Septiembre de 2019 fue la fecha tope estipulada ayer por el presidente Donald Trump para que 200 mil salvadoreños que se acogieron al estatus de protección temporal (TPS, por sus siglas en inglés), que los amparaba desde 2001, abandonen Estados Unidos (EU) si no tienen otra manera de conseguir los documentos que los habiliten a permanecer en el país.
Este plazo fue recibido por el Gobierno salvadoreño como una “prórroga”, pero para los salvadoreños amparados bajo el TPS, ahora sus mayores temores son los de tener que separarse de sus familias y dejar atrás una vida construida tras años de duro trabajo.
ESTATUTO
Estados Unidos puso ayer lunes punto final al estatuto de protección temporaria (TPS, en inglés) para unos 200 mil salvadoreños, que tienen ahora 18 meses para hallar otra forma de regularizar su situación o irse del país.
El TPS para los salvadoreños había sido adoptado por Estados Unidos después del terremoto de 2001, pero la decisión de la secretaria de Seguridad Interna, Kirstjen Nielsen, considera que están dadas las condiciones para que El Salvador reciba de vuelta a estas personas.
El Salvador respondió de manera tímida, enfocándose menos en la amenaza de deportación y más en la prórroga de 18 meses.
En una nota, el gobierno del presidente Salvador Sánchez Cerén agradeció a Estados Unidos por “este anuncio, el cual reafirma los fuertes lazos de amistad y de cooperación que mantienen como socios históricos”. “Basada en una cuidadosa consideración de la información disponible (...) la secretaria de Seguridad Interna determinó que las condiciones originales causadas por el terremoto de 2001 ya no existen”, dijo un alto funcionario del Departamento de Seguridad Interna (DHS, por sus siglas en inglés).

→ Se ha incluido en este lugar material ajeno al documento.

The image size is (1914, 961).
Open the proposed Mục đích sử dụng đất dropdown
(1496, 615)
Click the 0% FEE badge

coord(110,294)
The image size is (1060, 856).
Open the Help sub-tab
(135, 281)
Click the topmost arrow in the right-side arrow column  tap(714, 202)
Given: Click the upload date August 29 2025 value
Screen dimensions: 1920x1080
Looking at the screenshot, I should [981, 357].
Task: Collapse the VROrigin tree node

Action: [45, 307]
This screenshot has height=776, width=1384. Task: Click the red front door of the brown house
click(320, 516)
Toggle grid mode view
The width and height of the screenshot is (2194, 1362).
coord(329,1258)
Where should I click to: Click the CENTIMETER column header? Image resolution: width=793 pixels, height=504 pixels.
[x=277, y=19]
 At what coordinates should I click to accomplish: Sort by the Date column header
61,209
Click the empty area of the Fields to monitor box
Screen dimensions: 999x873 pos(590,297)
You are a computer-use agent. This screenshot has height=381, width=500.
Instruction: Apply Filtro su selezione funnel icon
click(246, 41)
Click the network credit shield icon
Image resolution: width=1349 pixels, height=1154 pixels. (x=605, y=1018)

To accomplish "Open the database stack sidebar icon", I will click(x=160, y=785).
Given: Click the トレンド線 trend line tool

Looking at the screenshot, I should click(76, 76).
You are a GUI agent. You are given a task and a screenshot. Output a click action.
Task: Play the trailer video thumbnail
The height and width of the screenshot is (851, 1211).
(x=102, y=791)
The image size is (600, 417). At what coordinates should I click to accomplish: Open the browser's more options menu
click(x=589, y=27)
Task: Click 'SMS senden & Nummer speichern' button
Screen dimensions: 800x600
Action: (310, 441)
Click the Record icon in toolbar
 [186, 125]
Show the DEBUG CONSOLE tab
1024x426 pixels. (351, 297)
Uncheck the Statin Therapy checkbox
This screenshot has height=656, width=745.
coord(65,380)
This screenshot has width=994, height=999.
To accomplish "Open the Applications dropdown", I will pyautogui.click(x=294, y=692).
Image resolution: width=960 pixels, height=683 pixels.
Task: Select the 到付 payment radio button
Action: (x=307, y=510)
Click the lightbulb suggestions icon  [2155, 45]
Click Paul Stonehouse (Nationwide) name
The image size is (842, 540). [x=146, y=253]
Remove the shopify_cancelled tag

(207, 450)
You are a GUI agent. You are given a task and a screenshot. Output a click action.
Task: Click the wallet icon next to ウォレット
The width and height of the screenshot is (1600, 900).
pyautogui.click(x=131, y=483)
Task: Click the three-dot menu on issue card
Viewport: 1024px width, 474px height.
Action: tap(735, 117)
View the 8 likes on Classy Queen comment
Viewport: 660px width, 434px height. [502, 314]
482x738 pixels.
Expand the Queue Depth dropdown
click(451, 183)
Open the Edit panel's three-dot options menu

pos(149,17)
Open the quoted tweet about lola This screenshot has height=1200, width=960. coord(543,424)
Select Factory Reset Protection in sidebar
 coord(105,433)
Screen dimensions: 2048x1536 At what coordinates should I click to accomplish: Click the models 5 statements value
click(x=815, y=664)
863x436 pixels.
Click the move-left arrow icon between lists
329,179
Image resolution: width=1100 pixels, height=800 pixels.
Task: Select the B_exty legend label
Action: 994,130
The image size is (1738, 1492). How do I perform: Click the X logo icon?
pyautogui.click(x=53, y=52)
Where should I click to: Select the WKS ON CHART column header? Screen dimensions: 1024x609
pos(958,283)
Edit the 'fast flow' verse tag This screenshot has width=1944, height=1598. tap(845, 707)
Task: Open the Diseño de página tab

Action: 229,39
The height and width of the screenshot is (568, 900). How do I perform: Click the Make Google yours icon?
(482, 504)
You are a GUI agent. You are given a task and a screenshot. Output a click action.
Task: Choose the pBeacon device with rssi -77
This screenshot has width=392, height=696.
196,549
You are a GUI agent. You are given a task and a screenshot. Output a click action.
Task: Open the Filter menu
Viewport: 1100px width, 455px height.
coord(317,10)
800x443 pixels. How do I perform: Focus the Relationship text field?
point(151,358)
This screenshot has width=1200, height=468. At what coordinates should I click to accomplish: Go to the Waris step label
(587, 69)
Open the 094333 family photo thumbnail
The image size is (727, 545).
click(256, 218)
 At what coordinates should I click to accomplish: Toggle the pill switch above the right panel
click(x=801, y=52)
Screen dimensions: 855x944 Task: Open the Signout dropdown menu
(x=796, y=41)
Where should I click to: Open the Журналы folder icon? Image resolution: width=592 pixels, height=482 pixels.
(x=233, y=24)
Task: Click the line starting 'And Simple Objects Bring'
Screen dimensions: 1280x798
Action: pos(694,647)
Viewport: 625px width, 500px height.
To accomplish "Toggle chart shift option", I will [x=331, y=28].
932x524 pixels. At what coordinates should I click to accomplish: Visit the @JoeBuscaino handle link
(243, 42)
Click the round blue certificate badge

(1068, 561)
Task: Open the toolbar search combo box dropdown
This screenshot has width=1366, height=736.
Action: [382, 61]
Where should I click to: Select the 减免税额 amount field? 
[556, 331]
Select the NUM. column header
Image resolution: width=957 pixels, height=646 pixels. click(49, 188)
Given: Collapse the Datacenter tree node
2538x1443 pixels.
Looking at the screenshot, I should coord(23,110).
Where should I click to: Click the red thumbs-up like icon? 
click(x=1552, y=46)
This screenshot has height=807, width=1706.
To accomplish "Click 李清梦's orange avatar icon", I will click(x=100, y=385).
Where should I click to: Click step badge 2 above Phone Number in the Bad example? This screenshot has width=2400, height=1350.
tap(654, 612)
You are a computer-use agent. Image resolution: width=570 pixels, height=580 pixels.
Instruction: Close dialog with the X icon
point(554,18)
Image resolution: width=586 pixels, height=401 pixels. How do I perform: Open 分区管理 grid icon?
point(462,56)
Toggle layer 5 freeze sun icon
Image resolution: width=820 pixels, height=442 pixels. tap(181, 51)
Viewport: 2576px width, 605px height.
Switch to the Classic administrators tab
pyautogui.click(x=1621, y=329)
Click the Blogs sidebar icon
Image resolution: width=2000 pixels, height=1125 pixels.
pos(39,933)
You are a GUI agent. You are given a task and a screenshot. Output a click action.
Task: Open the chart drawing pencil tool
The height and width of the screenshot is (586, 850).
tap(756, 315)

Por ello, añadió, “la actual designación de TPS (para los salvadoreños) debe ser extinta”.
La misma fuente apuntó que para “garantizar una transición ordenada” las autoridades determinaron un plazo hasta el 9 de septiembre del próximo año.
Ese período “proporcionará a individuos con TPS tiempo para arreglar detalles para su partida o para buscar otro estatus migratorio legal en Estados Unidos, caso sean elegibles”.
Con la no renovación de la protección temporaria, los ciudadanos salvadoreños retornarán “al estatus migratorio que poseían antes del TPS”. Esto abre un escenario de enorme incertidumbre para decenas de miles de familias de salvadoreños que eran beneficiarias del TPS y tuvieron hijos en Estados Unidos, de forma que estos últimos son ciudadanos estadounidenses.
Cristian Chávez, un salvadoreño con beneficio del TPS, dijo ayer lunes en un contacto con periodistas que durante 17 años pagó sus impuestos y construyó“sueños para el futuro de mi familia (...) y esos sueños terminaron hoy”. “No lo entiendo. El presidente Trump dijo que era contra los inmigrantes ilegales. Pero nosotros no somos ilegales, estamos aquí legalmente”, alegó.